Don, depends on what you mean by operating. [;)] I enjoyed building mine and it works fine - with five-fingered power. I’ve heard mixed things about the Atlas one - though if I needed something bigger, I’d buy one in an instant because it sits atop the layout, is far more affordable than the Bowser and custom-made ones out there - and could be easily placed on mine. Notice Mt. Seaman in the background - honoring csx30
Don,
I don’t want to give the room for a turntable on the layout as it takes too much realestate. I saw a transfere table that was scratch built in the “Animations” book that I am going to try to copy. Even though they did not include plans for it, they did say that he used a variable speed drill motor to operate it. They way he did it on the layout, the engine stalls were under a city scene, so you just had the footprint for the actuall transfere table and the destination track, plus a little trackage in front of the stalls. I am not sure how to work out the indexing issue, but hey, that is the fun of it.
Dennis
And she’s a real beauty of a mountain Doug !! Thanks, I like that !! [:D][:D]
You know a lot of the guys in HO used to always give their friends a car with their home RR name on it for their layout, think I might name a whistle stop or something in your honor now !!
Thanks,
Once upon a time, I was in HO and had a round house with some track, switches and a cross over that allowed locos to be stored. I did not have the funds for the turntable so I did without. After I switched to O scale, I had the idea to have a round house and turn table and even had the place on my layout identified. As I was progressing on scenic ideas, I did some calculations and measurements and the space required was too much. So I opted to do this instead. I turn locos and trains on a reversing loop on another part of my layout.
Another way to do a turntable is like on the Lionel Visitor Center Layout.
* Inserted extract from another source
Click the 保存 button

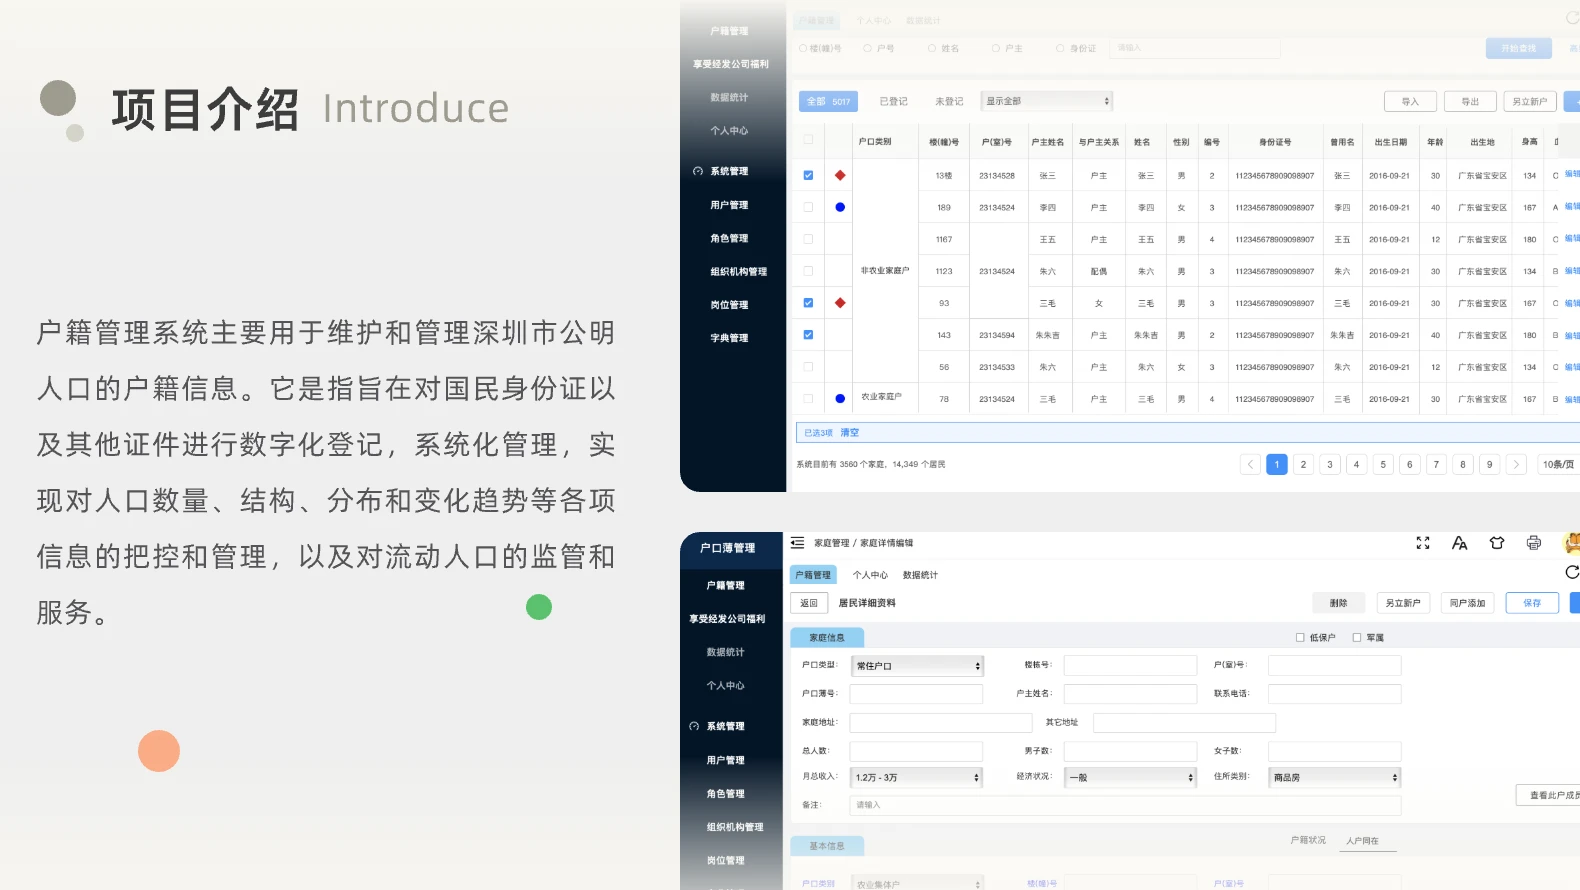(x=1532, y=603)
A partial table that indexes to a smaller amount of tracks. This way you aren’t taking up a big footprint on your layout. I also think that manual is good. Use a handcrank, with a gear assembly or pulleys and cable. Use a wye to turn your engines around.
pigseyes/Tim: Neat layout. Lots of track there. Looks like you run more than one main track. I only run one main, and a large loop inside which might be a main or not depending on your point of view. [:)]
I have had an operating scratch $10 turntable for 28 years on my portable layout. It is only 18 inches long (two sections of 027) due to space. It was easy to build and was designed in the original layout… It is simple and powered with a hand crank and a clothes dryer belt and eyeball indexed just like the real ones.
I would never build a layout without a turntable. It adds so much operation action. A transfer table takes about as much space, can not reverse engines and can not serve as many tracks and store as many engines.